After this bracing opener, it is revealed that Oyama has become a yakuza
bodyguard after being barred from mainland karate organizations. A
promoter offers him a trip to fight in U.S.-occupied
Okinawa
. Unfortunately for Oyama, he neglects to read the fine print and ends up
fighting yakuza-rigged wrestling matches against American bruisers while
drunken G.I.'s cheer. Oyama is too proud to fake his way through them and
ends up stranded in
Okinawa
. He befriends the group of war orphans who try to rob him as well as a
prostitute (Yoko Natsuki) who is sister to one of the boys. When she falls
ill, Oyama makes a return to the wrestling ring. Things don't play out the
way the mob expects, leading to retaliation from the yakuza. It's the last
straw for Oyama and, with the help of judo expert buddy (Shuzo Fujita), he
pays them back for all the suffering he witnessed.

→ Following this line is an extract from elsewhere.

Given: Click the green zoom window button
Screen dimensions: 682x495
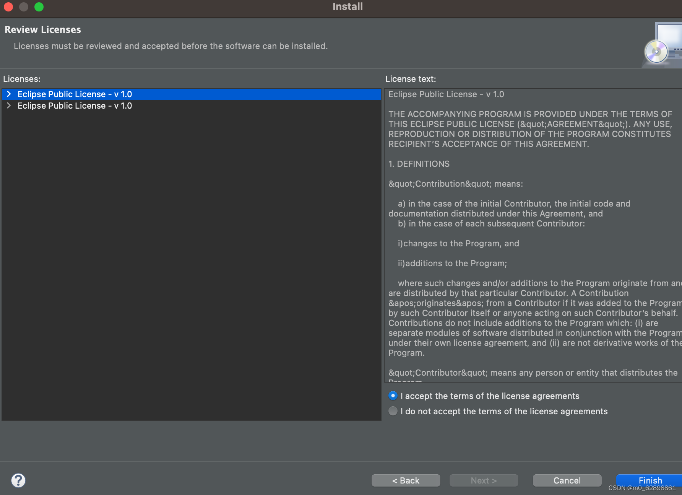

It all adds up to a very entertaining Sonny Chiba vehicle. The storyline
sometimes drifts but the film makes up what it lacks in clarity and craft
with sheer gut-level power - it constantly hurls interesting incidents at
the viewer (the wrestling matches are positively surreal) and excels in
the kind of melodramatic manipulation guaranteed to get viewers on
Chiba
's side. More importantly, Karate
For Life offers
Chiba
a plum of a role that allows him to do everything he does well - strut,
emote and kick ass by the truckload.
Karate For Life is also
unusually well-directed for a karate quickie. Director Kazuhiko Yamaguchi
gives the events a stylish widescreen gloss and pulls off some
unexpectedly inspired stylistic flourishes - the best is the haunting
image of an old woman singing a folk tune, accompanied by a lone koto,
used to symbolize the quiet misery of the prostitute character. He
also deploys an effective barrage of stylistic tricks during the fight
scenes: canted angles, fast cutting, deft handheld camerawork, slow motion
and sudden, brief returns to normal speed within the slo-mo to accentuate
a killer blow are all used to dazzling effect.